Konsequenzen aus IAEA-Bericht

Gabriel lädt Länder zu Gespräch über Atomaufsicht ein

Gemeinsam mit den Ländern will das Bundesumweltministerium über Konsequenzen aus einer Beurteilung der internationalen Atomenergiebehörde IAEA zur deutschen Atomaufsicht beraten. Dabei soll unter anderem erörtert werden, wie die Transparenz und der Informationsaustausch zwischen Bund und Ländern verbessert werden kann.

Energieversorung© Gina Sanders / Fotolia.com

Berlin (AFP/sm) - Die für die Atomaufsicht zuständigen fünf Bundesländer Schleswig-Holstein, Niedersachsen, Baden-Württemberg, Bayern und Hessen seien zu einem Gespräch über die Verbesserung der Zusammenarbeit von Bund und Ländern in der Atomverwaltung eingeladen worden, teilte das Ministerium mit.
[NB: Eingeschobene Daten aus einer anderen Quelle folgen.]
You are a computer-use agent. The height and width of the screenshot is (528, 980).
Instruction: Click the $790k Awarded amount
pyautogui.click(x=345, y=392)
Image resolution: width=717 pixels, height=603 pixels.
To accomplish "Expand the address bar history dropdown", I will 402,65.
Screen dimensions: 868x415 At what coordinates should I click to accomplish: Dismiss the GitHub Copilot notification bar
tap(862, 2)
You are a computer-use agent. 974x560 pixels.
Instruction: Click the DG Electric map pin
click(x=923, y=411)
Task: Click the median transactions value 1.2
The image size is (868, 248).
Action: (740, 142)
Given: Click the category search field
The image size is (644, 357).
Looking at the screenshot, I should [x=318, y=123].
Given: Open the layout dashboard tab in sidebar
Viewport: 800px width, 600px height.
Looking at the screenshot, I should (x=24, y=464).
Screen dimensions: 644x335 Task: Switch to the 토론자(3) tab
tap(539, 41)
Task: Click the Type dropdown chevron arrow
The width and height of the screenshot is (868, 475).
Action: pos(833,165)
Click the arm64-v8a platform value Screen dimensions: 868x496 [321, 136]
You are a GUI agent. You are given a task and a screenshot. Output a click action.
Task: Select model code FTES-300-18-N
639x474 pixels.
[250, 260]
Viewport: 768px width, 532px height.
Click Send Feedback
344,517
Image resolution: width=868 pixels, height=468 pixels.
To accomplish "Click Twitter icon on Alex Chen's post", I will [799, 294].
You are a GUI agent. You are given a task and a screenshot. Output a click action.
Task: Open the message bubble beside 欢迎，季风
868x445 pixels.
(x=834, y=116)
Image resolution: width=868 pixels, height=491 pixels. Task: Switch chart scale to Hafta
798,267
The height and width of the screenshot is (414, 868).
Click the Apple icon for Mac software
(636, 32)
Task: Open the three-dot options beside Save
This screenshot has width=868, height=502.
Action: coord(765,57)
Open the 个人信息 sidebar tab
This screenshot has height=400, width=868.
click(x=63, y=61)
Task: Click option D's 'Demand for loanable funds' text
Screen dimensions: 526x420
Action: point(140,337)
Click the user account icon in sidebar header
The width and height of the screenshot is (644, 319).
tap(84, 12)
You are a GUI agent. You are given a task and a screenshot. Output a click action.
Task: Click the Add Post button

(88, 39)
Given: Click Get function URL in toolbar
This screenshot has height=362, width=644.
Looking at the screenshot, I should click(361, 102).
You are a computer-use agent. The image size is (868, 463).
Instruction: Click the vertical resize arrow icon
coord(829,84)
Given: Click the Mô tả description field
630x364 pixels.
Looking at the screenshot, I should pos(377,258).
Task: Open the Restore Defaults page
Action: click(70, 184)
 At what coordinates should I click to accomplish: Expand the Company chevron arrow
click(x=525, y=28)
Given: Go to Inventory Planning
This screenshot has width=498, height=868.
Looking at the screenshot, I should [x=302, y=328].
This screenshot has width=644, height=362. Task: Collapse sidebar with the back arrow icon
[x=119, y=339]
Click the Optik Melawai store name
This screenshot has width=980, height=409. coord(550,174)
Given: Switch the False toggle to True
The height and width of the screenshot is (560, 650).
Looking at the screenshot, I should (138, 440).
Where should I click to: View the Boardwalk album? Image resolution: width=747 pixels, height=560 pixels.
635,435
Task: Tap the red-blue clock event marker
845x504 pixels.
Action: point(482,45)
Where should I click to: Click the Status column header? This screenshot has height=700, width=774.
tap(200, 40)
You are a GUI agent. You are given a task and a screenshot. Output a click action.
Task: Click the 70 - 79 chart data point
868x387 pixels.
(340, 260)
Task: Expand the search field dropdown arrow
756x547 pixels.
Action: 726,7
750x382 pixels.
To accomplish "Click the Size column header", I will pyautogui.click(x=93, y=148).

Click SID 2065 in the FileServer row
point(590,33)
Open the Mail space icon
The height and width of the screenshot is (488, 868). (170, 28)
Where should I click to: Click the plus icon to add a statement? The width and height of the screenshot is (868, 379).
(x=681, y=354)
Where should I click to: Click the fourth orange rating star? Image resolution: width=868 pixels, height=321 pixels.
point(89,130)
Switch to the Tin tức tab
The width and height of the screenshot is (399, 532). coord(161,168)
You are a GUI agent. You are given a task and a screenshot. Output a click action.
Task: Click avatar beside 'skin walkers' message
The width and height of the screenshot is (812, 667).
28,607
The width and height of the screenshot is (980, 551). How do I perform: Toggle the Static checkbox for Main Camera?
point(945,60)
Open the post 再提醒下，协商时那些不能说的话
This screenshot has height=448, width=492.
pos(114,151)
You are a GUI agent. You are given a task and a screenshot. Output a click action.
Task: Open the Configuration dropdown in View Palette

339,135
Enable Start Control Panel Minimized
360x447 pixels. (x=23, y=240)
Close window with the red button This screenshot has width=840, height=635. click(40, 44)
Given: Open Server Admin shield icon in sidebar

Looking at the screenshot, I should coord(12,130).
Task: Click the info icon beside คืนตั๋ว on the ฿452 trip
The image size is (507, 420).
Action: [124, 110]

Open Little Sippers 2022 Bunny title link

Mehr Transparenz und besserer Informationsaustausch

Bei dem für Januar geplanten Treffen soll um die Frage gehen, wie die Transparenz der deutschen Atomaufsicht an internationale Standards angeglichen und wie der bislang unzureichende Informationsaustausch zwischen Bund und Ländern verbessert werden kann. Erst nach diesem Gespräch werde sich das Bundesumweltministerium zu Konsequenzen der internationalen Überprüfung äußern.

Die Atomaufsichten des Bundes und Baden-Württembergs hatte sich im Herbst freiwillig von einem internationalen Expertenteam unter die Lupe nehmen lassen. Dabei hatte die IAEA der deutschen Atomaufsicht ein überwiegend positives Zeugnis ausgestellt. Allerdings hatten die Experten in einem vorläufigen Fazit angemahnt, die Kommunikation zwischen Bund und Ländern zu intensivieren und reibungsloser zu gestalten, die Öffentlichkeitsarbeit zu verbessern und mehr Transparenz zu gewährleisten.